### GIVEN INSTRUCTION
Below is a text on theme park MMO design. Transcribe its passage starting with "Why chose a" and going on through "You are retarded.".

### EXCERPTED TEXT
..........
Why chose a Themepark game design

What happened? I mean, besides never really being able to beat the game and never having the same quality as old Rpgs/Fps games. Why cut out the social contact and just make themeparks.

I can't spell apparently.

bamp

Theme park MMO does not mean no player interaction. You are retarded.

A lot of it is casualizaiton. Most people don't want to spend an hour getting a group of 40 together to go on a raid. Until WoW got really big most people didn't play MMO's. When they started to raids got smaller and smaller until they were 5 main dailies that could be ran in 10 minutes. Similar effects were had throughout the whole game and genre. People wanted to play what was popular, despite not actually liking the concept or gameplay. The market shifted to appeal to the new wave of casuals and not their dedicated fans. It didn't work. MMO's take a long time to produce and their model relies on lots of players spending small amounts of money. It's a kind of catch-22 where the only players who will be profitable are the ones who want the game to be in a state that would be unpopular.

Another problem is that many MMO's go the very expensive WoW copy route. When the MMO doesn't mesh with the WoW nostalgia hype-train it fails, partly due to the game being shit, partly because it was never going to live up to internet hype and was doomed to failure from the get go. This is a great example of how shit the game industry is as its controlled by share-holders and investors who know fuck all about video games and just want to see dollars at the end of the year.
..........
### SUPPLIED DATA
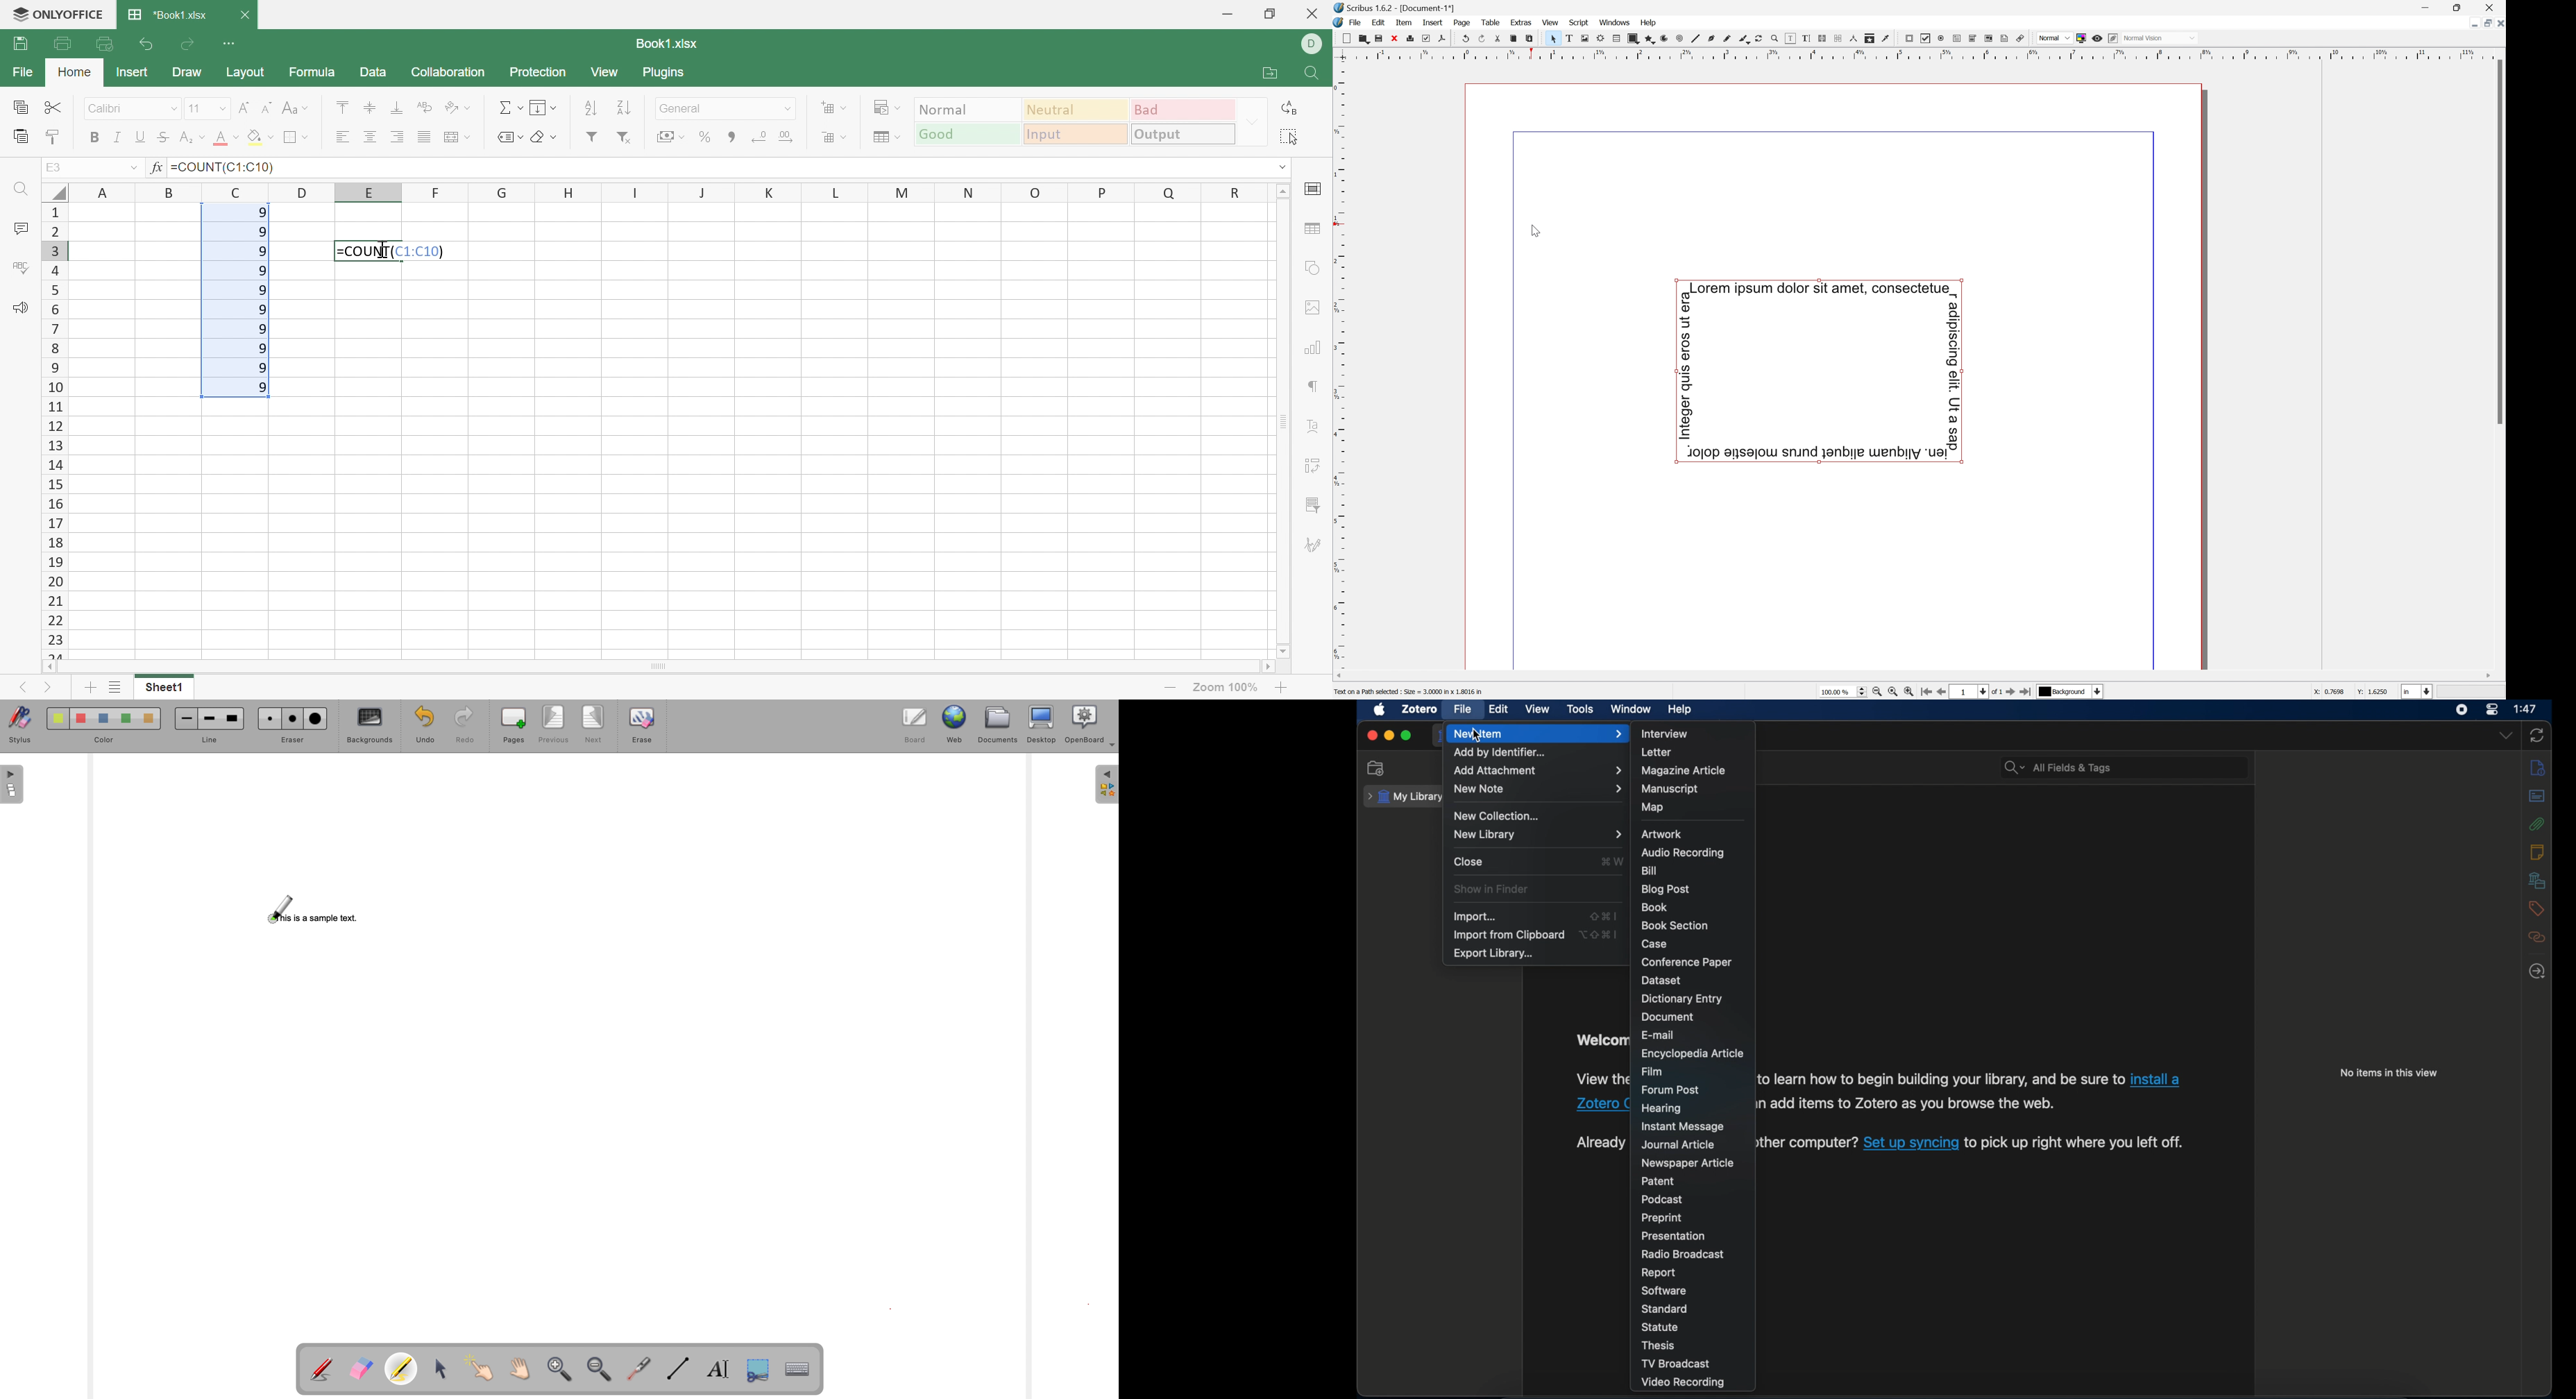  What do you see at coordinates (1538, 709) in the screenshot?
I see `view` at bounding box center [1538, 709].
..........
### RESPONSE TO THIS TASK
Why chose a Themepark game design

What happened? I mean, besides never really being able to beat the game and never having the same quality as old Rpgs/Fps games. Why cut out the social contact and just make themeparks.

I can't spell apparently.

bamp

Theme park MMO does not mean no player interaction. You are retarded.